Flupp volta a sua casa depois de rodar as periferias do Brasil

Evento literário começa hoje, na Maré, e já tem outra edição marcada para novembro

Por daniela.lima

Rio - A Festa Literária Internacional das UPPs (Flupp) já não se limita apenas às periferias cariocas e agora se chama Flupp Brasil. Mas, como diria o ditado, um bom filho à casa torna. Após percorrer Curitiba, Salvador e São Paulo, nos últimos dois meses, o evento desembarca, de hoje ao dia 7, no Galpão Bela Maré, no Complexo da Maré, onde o projeto começou. Para esquentar, sua abertura será às 16h, com a pelada ‘Aqui Ninguém é Alemão’. 

Écio Salles e Julio Ludemir criaram a Flupp%2C que agora volta à MaréDivulgação


“A ideia é tentar recuperar o sentido simbólico do futebol no Brasil como algo capaz de superar as diferenças”, explica Écio Salles, sobre o jogo que une 18 escritores alemães, autores brasileiros, funkeiros, ativistas e moradores do entorno.

Depois da pelada, com todos já devidamente aquecidos, inicia-se uma leitura de textos. O foco são as cidades e suas temáticas. Autores como o alemão Lucas Bard Vogelsang e o carioca Chacal continuam os trabalhos literários amanhã, e o encontro segue até sábado.

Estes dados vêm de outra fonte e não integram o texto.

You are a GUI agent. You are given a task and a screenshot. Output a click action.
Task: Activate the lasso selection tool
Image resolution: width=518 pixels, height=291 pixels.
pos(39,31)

“A partir da literatura, a Flupp também busca abordar uma cidade que respeita as diferenças”, diz Salles, que ressalta a importância cultural da Maré como polo dessas discussões, e de grande efervescência cultural e social.

Aliás, as peculiaridades culturais de cada periferia por onde a Flupp passou em abril e maio chamaram a atenção dos organizadores. “Obtivemos um retorno diferente em cada lugar. O parecido foi o desejo que a Flupp voltasse em algum momento”, comenta Julio Ludemir, também idealizador do projeto.

Ele destaca que, apesar de Curitiba ter uma grande tradição literária, isso não se expandia às periferias, o que aconteceu aconteceu na edição feita em Vila Verde. Em Salvador, na comunidade de Alagados, o destaque foi a cena do movimento negro. Já em São Paulo, a poesia foi o grande foco. Mesmo com retorno positivo e o desejo de reproduzir a experiência em âmbito nacional, nada é certo ainda. “É um projeto ambicioso e que demanda um nível de planejamento e orçamento de que até agora a gente não dispõe”, justifica Ludemir, que articulou a vinda de 33 autores internacionais para o evento.

Se o festival vai rodar o país novamente, ainda é mistério. Mas, no Rio, a edição intitulada Flupp Pensa já tem data marcada, de 12 a 16 de novembro, na Mangueira. “Vamos reproduzir a Copa do Mundo, só que literária”, adianta Ludemir, que deve reunir 32 autores de países diferentes.